__Assigned task__. Where the line containing "The width and height of the screenshot is (826, 540)." appears in the records below, begin there and output each line verbatim through the last line.

===============

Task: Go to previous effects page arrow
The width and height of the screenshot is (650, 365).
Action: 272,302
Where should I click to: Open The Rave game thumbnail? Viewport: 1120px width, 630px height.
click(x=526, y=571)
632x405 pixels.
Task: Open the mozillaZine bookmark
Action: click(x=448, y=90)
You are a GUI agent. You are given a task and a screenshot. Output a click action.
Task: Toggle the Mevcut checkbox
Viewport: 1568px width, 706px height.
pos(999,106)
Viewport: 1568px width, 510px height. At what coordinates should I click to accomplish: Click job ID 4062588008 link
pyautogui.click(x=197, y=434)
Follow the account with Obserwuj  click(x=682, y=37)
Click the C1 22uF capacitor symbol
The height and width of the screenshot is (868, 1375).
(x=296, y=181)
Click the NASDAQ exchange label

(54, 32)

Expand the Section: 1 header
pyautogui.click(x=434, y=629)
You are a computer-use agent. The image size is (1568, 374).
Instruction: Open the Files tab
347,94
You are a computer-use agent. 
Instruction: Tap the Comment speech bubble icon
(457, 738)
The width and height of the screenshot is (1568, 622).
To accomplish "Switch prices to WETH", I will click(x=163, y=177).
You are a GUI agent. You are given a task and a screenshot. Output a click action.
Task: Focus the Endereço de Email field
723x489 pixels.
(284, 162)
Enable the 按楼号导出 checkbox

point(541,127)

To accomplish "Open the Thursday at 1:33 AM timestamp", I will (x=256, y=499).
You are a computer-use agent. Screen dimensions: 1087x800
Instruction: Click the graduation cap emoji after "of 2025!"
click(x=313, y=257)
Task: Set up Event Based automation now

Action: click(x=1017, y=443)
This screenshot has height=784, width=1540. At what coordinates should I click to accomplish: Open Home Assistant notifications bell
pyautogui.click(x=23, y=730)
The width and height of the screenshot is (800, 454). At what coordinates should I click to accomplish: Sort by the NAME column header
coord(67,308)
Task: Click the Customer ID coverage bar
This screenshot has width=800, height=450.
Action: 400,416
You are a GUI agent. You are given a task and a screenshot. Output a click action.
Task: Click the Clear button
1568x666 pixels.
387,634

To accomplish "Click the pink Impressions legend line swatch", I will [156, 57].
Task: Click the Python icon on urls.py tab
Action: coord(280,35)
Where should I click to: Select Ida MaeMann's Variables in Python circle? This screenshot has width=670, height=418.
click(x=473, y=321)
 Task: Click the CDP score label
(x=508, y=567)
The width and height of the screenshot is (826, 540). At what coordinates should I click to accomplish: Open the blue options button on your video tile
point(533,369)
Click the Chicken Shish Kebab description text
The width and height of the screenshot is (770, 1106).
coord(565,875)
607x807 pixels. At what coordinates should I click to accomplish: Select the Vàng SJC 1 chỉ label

===============

__Solution__.
The width and height of the screenshot is (826, 540). At what coordinates should I click to accomplish: Open the blue options button on your video tile
point(533,369)
Click the Chicken Shish Kebab description text
The width and height of the screenshot is (770, 1106).
coord(565,875)
607x807 pixels. At what coordinates should I click to accomplish: Select the Vàng SJC 1 chỉ label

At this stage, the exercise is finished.